Kirk, che si trova a ricoprire temporaneamente il ruolo di primo ufficiale, deve quindi opporsi a un superiore di grado molto più elevato e trovare un modo per impedire una strage.
La vicenda diventa un test fondamentale per il personaggio: invece di limitarsi a obbedire agli ordini, Kirk decide di seguire il proprio giudizio morale, anticipando uno degli aspetti più riconoscibili del futuro capitano dell’Enterprise.
La quinta stagione porterà Strange New Worlds verso la Serie Classica
La conclusione di Strange New Worlds dovrà inevitabilmente avvicinare la cronologia agli eventi di Star Trek: La serie classica.
La serie è nata seguendo Christopher Pike e il suo equipaggio, ma nel corso delle stagioni ha progressivamente introdotto sempre più personaggi destinati a servire sull’Enterprise sotto il comando di Kirk.
Tra questi figurano Spock, Uhura, Scotty e ora anche Hikaru Sulu e il dottor Leonard “Bones” McCoy.
Paul Wesley ha raccontato di aver percepito una particolare “magia” sul set quando si è trovato finalmente circondato dalla formazione che il pubblico associa tradizionalmente all’Enterprise di Kirk.
È un passaggio simbolico importante: la serie sta progressivamente trasformando l’equipaggio di Pike in quello che un giorno accompagnerà Kirk nella celebre missione quinquennale.
Kirk potrebbe prendere il comando dell’Enterprise
Uno degli interrogativi più importanti riguarda naturalmente il momento in cui Kirk diventerà ufficialmente capitano dell’USS Enterprise.
La quarta stagione continuerà a sviluppare il personaggio, mentre il finale, intitolato Tomorrow’s Enterprise, vedrà Wesley assumere un ruolo particolarmente importante.
Il materiale promozionale della stagione ha già mostrato Kirk sulla poltrona di comando dell’Enterprise, alimentando inevitabilmente le speculazioni sul futuro.
La quinta stagione potrebbe quindi completare definitivamente il passaggio da Christopher Pike a James T. Kirk, portando la serie fino alle porte degli eventi raccontati negli anni Sessanta con William Shatner.

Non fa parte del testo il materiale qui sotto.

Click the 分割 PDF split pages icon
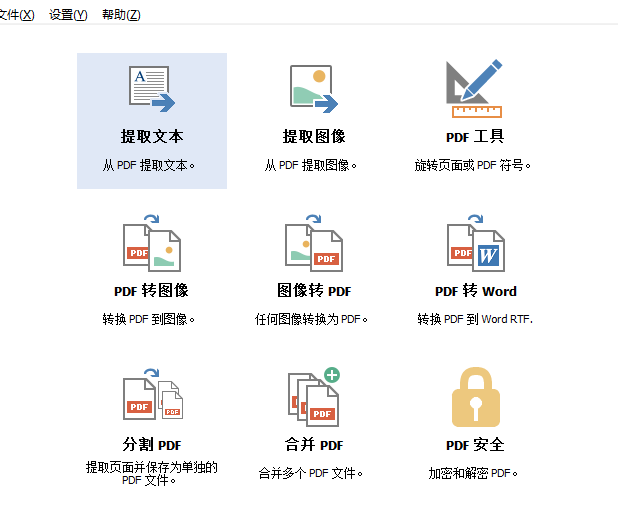618x514 pixels. pos(152,397)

Star Trek: Year One resta soltanto un’idea
Da tempo si parla anche della possibilità di continuare questa parte della storia attraverso un nuovo progetto chiamato Star Trek: Year One.

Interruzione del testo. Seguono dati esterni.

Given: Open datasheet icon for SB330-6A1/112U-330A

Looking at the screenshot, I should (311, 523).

L’idea sarebbe quella di raccontare il primo periodo di Kirk al comando dell’Enterprise, permettendo a Paul Wesley e agli altri interpreti di proseguire direttamente oltre la conclusione di Strange New Worlds.
Il cast e parte del team creativo hanno manifestato interesse, ma Paramount non ha mai ordinato ufficialmente lo spin-off.

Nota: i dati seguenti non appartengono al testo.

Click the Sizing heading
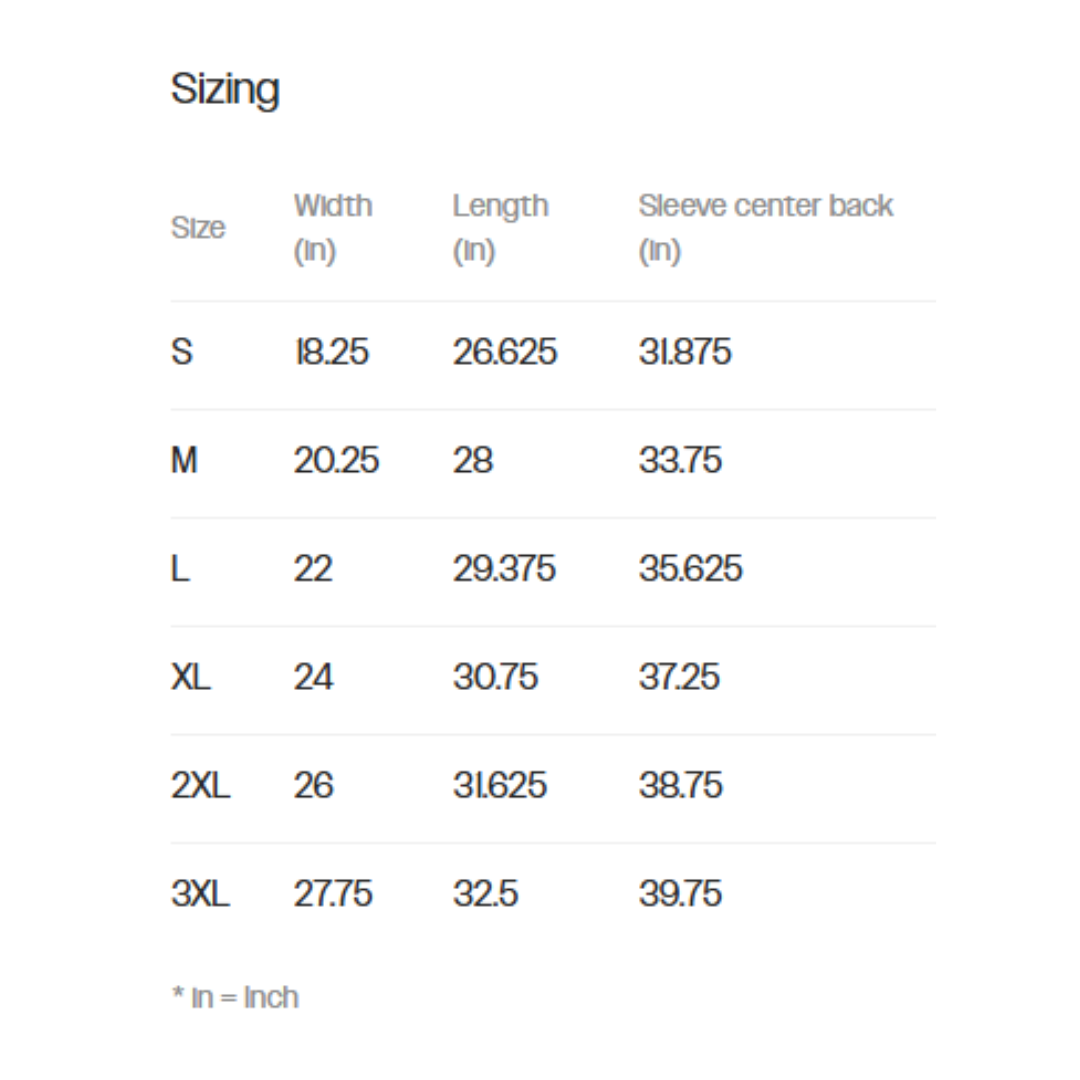Image resolution: width=1080 pixels, height=1080 pixels. tap(225, 90)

Lo stesso Wesley ha mantenuto aspettative prudenti, dichiarando: “Non so se Year One accadrà mai.”
La nuova gestione di Paramount e Skydance sta infatti ridefinendo le priorità televisive di Star Trek, quindi non è ancora chiaro quali progetti verranno sviluppati dopo la conclusione di Strange New Worlds.
Gli ultimi sei episodi saranno decisivi per Kirk
La quinta stagione rappresenterà quindi l’ultima occasione per completare il percorso di James T. Kirk all’interno della serie.
Paul Wesley ha interpretato finora un Kirk ancora in formazione: ambizioso, brillante e istintivo, ma non ancora completamente pronto a sostenere il peso del comando.
Gli ultimi episodi sembrano destinati a cambiare definitivamente questa situazione.
Prima di diventare il capitano che guiderà l’Enterprise nella sua celebre missione quinquennale, Kirk dovrà affrontare una prova che Wesley descrive come enorme e sorprendente. Qualunque sia la natura di questo evento, sembra destinato a diventare uno dei punti centrali della conclusione di Star Trek: Strange New Worlds.